We stopped at the Grand Canyon on our way west, where I purchased a gift for my driver and tour guide: a small jewelry box with “Mom” somewhat ostentatiously sealed on the lid, in shiny gold plastic. It said it all (at least to a 10-year-old). That trip, really, in a little wooden box.
For all of us, every day is Mother's Day.
Three years later — this globetrotting seemed to find a natural cycle — Mom managed to secure tickets for Game 3 of the 1982 National League Championship Series between my beloved St. Louis Cardinals and the Atlanta Braves. Trouble was, we had moved to Vermont by then, and the game would be played in Atlanta. Tiny hurdle. I was excused from school for a form of hooky Tom Sawyer himself would be afraid to plot. East-west, and now north-south. Traveling with Mom had its rewards.
Adulthood brought more travels, for me to Memphis, for my sister back to the West Coast (ultimately Seattle). Having lost my dad seven years ago, the core of my family as a youth — now three members — somehow occupies three of this country’s four time zones. Traveling across vast distances seems to grab you in ways even a parent can’t quite teach. And the rewards become less tangible, harder to share. They’re more about what you become — a Memphian, for instance — than what you happen to be seeing at a certain mile marker.

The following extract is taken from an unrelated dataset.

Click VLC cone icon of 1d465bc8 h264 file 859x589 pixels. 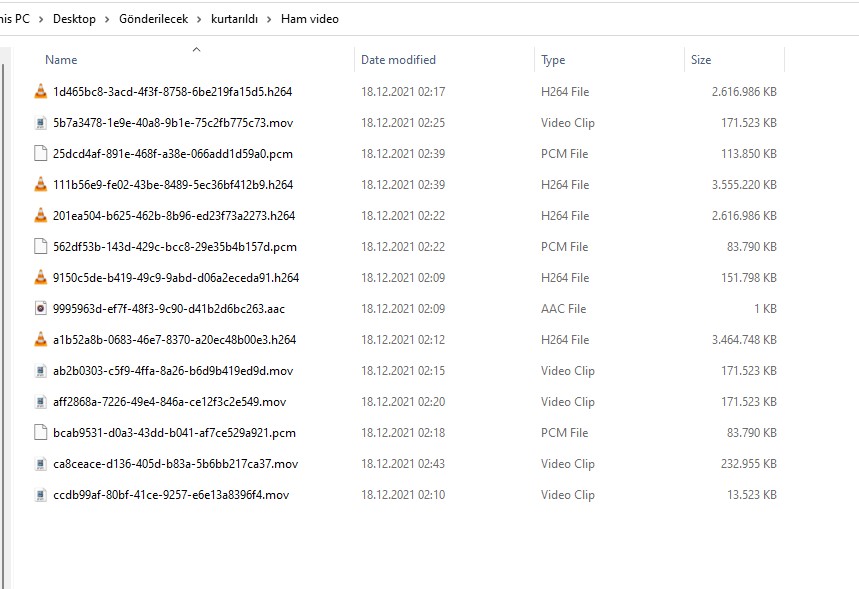pos(40,92)
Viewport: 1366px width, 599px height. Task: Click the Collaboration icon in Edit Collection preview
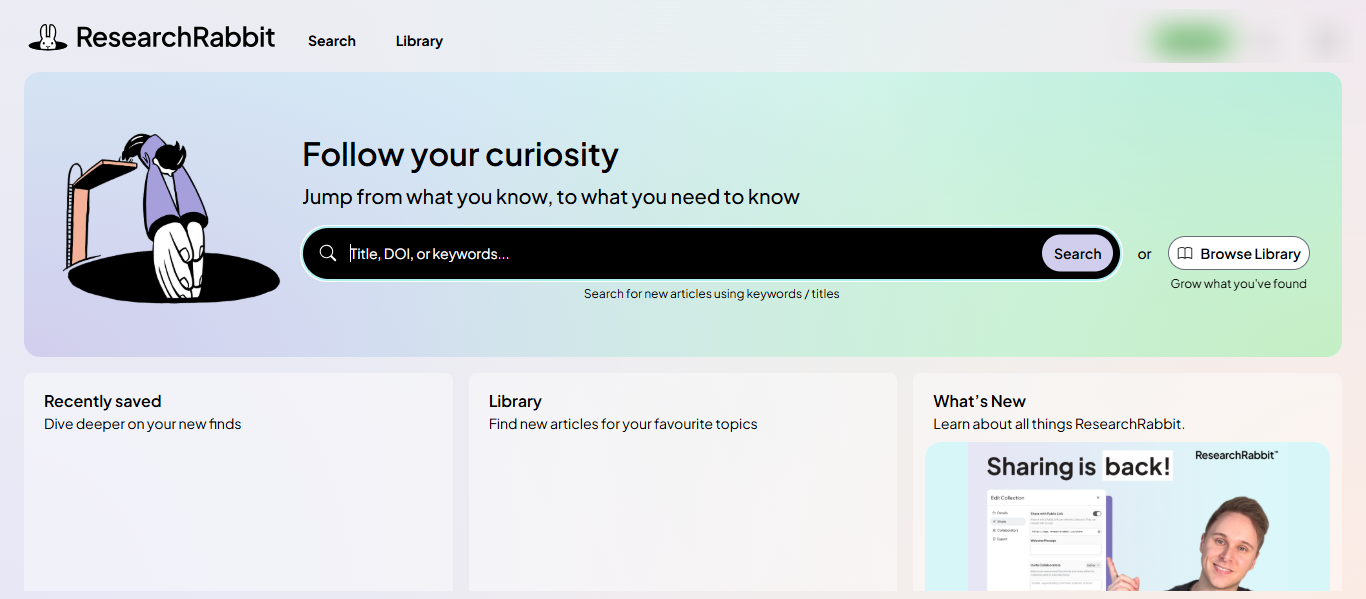click(x=993, y=530)
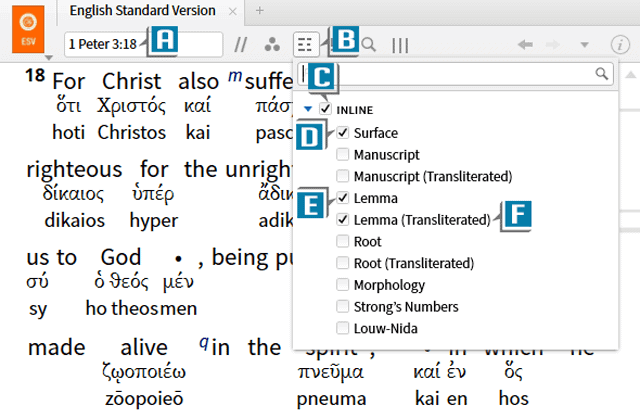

These days, when Mom and I get together, we tend to target U.S. presidential history as we plot a course. (Mom has a Ph.D. in history, so her lessons go beyond those of an ambitious chauffeur.) Hyde Park in New York. The Kennedy Library in Boston. We had a blast at the Clinton Library in Little Rock. (Remember that journey to Yorba Linda? My sister went to school across the street from Richard Nixon’s birthplace.) We consider these hot spots, as much for the conversations and debates they inspire as for any trinkets or documents that may be displayed.
My mom is now battling breast cancer, a development that rocks so many families in so many corners of the world. It’s certainly rocked mine, and across miles that have never seemed more distant. But I have confidence in Mom’s strength of body and will, and I’m convinced we’ll be discussing cancer a year from now in the past tense.
Which brings me back to that jewelry box. It’s been a repository of pocket change — my pocket change — for more than 30 years now. It’s a testament to my mom’s taste (and grace) that she managed to “regift” this little prize without really saying so. And I’m grateful she did. I see it every day (whether or not I’ve got a quarter to spare). Reminds me that, for all of us, every day is Mother’s Day.